Mengapa koordinasi yang dipimpin pemerintah sangat krusial? Tanpa koordinasi yang efektif, intervensi dari berbagai lembaga ini berpotensi tumpang tindih atau tidak terhubung, sehingga tidak menciptakan jalur pembelajaran yang berkesinambungan bagi seorang anak dari tingkat dasar hingga dewasa. Pemerintah, melalui Kementerian Pendidikan, Kebudayaan, Riset, dan Teknologi (Kemendikbudristek) dan Bappenas, perlu menjadi conductor yang memastikan setiap "pemain orkestra" internasional berkontribusi pada simfoni strategi literasi nasional yang koheren.

Kapan momentum yang tepat untuk memperkuat koordinasi ini? Saat ini adalah waktu yang tepat, mengingat Kurikulum Merdeka yang fleksibel membuka peluang untuk integrasi kompetensi baru, seperti LMI dan pendekatan kontekstual ala Sokola, ke dalam sistem pendidikan formal.

Bagaimana langkah strategis yang dapat diambil? Rekomendasi kebijakan yang mengemuka adalah membentuk Dewan Koordinasi Literasi Multi-Pemangku Kepentingan. Dewan ini bertugas menyelaraskan program, menghindari duplikasi, dan memastikan sinergi. Misalnya, memastikan kerja dasar UNICEF di Papua mempersiapkan siswa untuk menerima kurikulum LMI yang diusung UNESCO, dengan menggunakan alat-alat teknologi yang dikembangkan melalui hibah USAID, dalam sebuah sistem pendidikan yang diperkuat oleh reformasi kebijakan Bank Dunia.
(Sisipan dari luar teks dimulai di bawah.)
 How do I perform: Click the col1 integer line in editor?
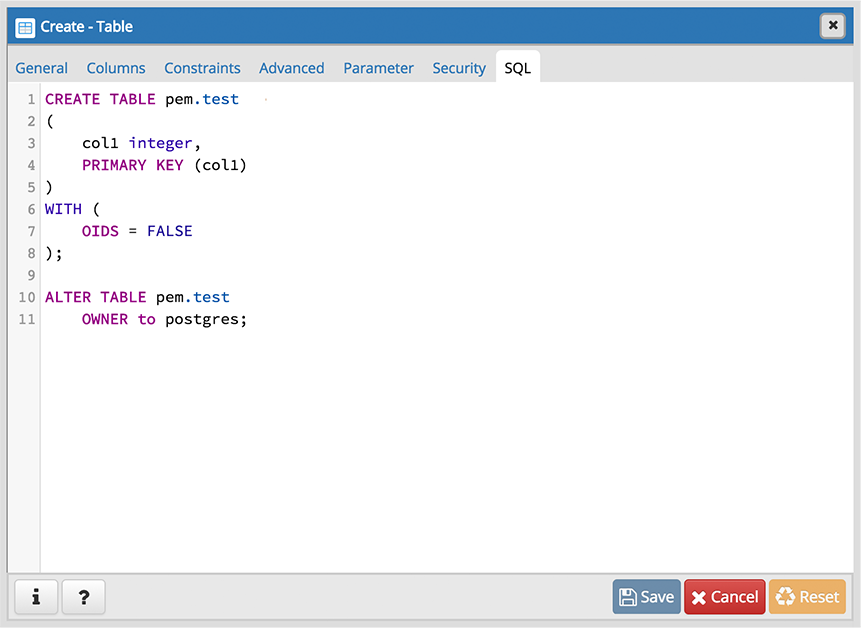click(142, 143)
Dengan demikian, masa depan literasi Indonesia tidak hanya bergantung pada satu lembaga, tetapi pada kapasitas pemerintah untuk memetakan, memimpin, dan memadukan seluruh kekuatan dan keahlian yang ada secara strategis.

Baca Juga: Strategi Belajar dan Literasi Demokrasi di Tengah Gejolak Sosial

Sumber Data:

(mcbsa)

Dilarang mengambil dan/atau menayangkan ulang sebagian atau keseluruhan artikel
di atas untuk konten akun media sosial komersil tanpa seizinĀ redaksi.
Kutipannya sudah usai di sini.